Other categories of employment visas include “aliens with extraordinary ability,” visas reserved for those with advanced degrees and people who can invest 500,000 dollars in the U.S.
“The current undocumented population does not usually meet these requirements,” Bruno said.
Most people who migrate into the U.S. are people who are escaping poverty and persecution, and many of them could not even buy the plane ticket to cross the border, making it hard for a large percentage of people to become documented in the U.S.
For those who have the privilege of getting a green card, their process does not stop there. Bruno explained that a green card is simply a type of “premium visa.” A person is allowed to work and live in the U.S., pay taxes and be a part of society. But they are still subject to deportation and have to wait a minimum of five years before applying for citizenship.
The most recent census of green card holders was done in 2012 by the Department of Homeland Security, and they found that at the time, there was an estimated 13.3 million legal permanent residents in the country. That’s 13.3 million people paying taxes but not allowed to vote for elected officials. Out of these 13.3 million only 8.8 were eligible to naturalize — become a citizen. Additionally only 66 percent of an already very reduced population of immigrants.
“The legal avenues to come to this country are becoming more challenging,” said Shannon Gleeson, Associate Professor of Labor Relations, Law & History at the Cornell University School of Industrial and Labor Relations.

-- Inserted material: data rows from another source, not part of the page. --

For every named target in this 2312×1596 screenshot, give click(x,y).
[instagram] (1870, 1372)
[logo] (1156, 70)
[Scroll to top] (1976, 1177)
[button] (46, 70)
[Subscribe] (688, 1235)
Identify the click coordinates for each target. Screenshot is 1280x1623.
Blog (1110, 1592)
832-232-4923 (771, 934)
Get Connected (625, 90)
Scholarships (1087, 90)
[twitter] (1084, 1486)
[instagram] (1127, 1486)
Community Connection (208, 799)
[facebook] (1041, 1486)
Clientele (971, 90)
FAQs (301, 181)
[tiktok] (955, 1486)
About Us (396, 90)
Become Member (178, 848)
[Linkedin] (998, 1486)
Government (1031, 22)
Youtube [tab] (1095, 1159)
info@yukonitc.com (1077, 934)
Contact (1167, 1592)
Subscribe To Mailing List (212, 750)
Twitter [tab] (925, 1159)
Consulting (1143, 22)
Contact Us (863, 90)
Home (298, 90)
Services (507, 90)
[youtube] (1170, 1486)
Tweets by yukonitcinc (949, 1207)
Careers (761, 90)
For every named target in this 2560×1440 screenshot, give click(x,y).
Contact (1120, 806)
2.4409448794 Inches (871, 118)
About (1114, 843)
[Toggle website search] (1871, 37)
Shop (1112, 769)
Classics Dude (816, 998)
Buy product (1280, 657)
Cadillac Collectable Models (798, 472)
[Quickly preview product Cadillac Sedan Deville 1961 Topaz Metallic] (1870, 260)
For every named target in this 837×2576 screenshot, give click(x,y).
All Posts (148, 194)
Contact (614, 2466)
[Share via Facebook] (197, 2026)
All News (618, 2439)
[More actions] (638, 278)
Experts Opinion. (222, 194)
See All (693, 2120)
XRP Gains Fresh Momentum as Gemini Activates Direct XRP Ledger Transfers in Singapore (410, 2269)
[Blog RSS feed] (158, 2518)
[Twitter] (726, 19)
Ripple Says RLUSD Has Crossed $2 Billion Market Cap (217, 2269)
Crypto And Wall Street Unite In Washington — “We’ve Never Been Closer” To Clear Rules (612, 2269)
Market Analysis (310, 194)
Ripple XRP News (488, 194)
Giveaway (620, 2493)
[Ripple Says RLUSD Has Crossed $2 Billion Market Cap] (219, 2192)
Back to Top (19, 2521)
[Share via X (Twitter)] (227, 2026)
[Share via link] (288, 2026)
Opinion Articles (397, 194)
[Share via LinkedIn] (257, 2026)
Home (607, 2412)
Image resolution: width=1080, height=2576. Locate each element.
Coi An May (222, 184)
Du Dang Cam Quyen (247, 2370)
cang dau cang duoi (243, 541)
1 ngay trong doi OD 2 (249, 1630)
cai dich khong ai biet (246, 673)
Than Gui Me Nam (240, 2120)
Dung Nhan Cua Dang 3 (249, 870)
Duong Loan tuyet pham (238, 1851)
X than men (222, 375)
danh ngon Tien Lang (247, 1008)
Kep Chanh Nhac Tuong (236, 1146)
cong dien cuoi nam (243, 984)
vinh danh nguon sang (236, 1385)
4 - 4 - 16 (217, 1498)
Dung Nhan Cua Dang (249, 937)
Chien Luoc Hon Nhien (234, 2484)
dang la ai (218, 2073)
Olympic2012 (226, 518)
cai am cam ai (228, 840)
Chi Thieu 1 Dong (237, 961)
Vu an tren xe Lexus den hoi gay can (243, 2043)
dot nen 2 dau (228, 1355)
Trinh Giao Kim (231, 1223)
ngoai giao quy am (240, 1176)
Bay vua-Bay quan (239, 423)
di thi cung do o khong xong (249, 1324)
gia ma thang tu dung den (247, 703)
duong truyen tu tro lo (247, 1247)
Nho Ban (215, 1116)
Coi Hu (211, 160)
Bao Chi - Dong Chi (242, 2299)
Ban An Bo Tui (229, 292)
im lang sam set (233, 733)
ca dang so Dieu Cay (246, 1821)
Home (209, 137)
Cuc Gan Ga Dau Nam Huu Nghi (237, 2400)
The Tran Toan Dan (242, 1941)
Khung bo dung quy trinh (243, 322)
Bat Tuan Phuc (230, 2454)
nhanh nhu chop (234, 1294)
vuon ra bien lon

Gleeson said she thinks this is because when people are undocumented or have to go through such an extended process of getting the necessary papers, it is easier to exploit them in the work force.
Undocumented immigrant workers usually do not have access to certain protections that are given to U.S. citizens or Legal Permanent Residents. Not having access to these protections can result in being exploited to the point of abuse.
“Many do not come forward with what is happening in fear of deportation or, if they are applying for a visa, that their paperwork will be further delayed and the process will take longer,” she said. “A lot of the time their ability to stay in the country is tied to their ability to have a job.” No immigrant would bite the hand that allows them to stay in the country.
The current political climate also does not help. Gleeson said that most of the unions that used to help undocumented immigrants are now turning against them, sympathizing with President Donald Trump and his anti-immigrant agenda.
For example, “Construction unions are ambivalent to immigration rights and support Trump as well as the wall, as long as it’s union built,” Gleeson said.
However, Gleeson said whatever appointments made by the president in regards to unions and by extension, workers rights and immigration “will change how willing [unions and labor organizations] are to reach out to immigrant communities, something that had been more open with the Obama administration.”
Regardless of all of the barriers — both metaphorical and eventually physical — most people would rather come to the U.S. than stay in dangerous situations.
Rosa said that it is going to be hard for the government to stop immigrants from coming into the country, but he has noticed that is has become exceptionally harder to become a documented immigrant in the U.S.
“Many people go through the process because it’s too dangerous to go back home. You have to find a solution, no matter how long it takes,” Rosa said.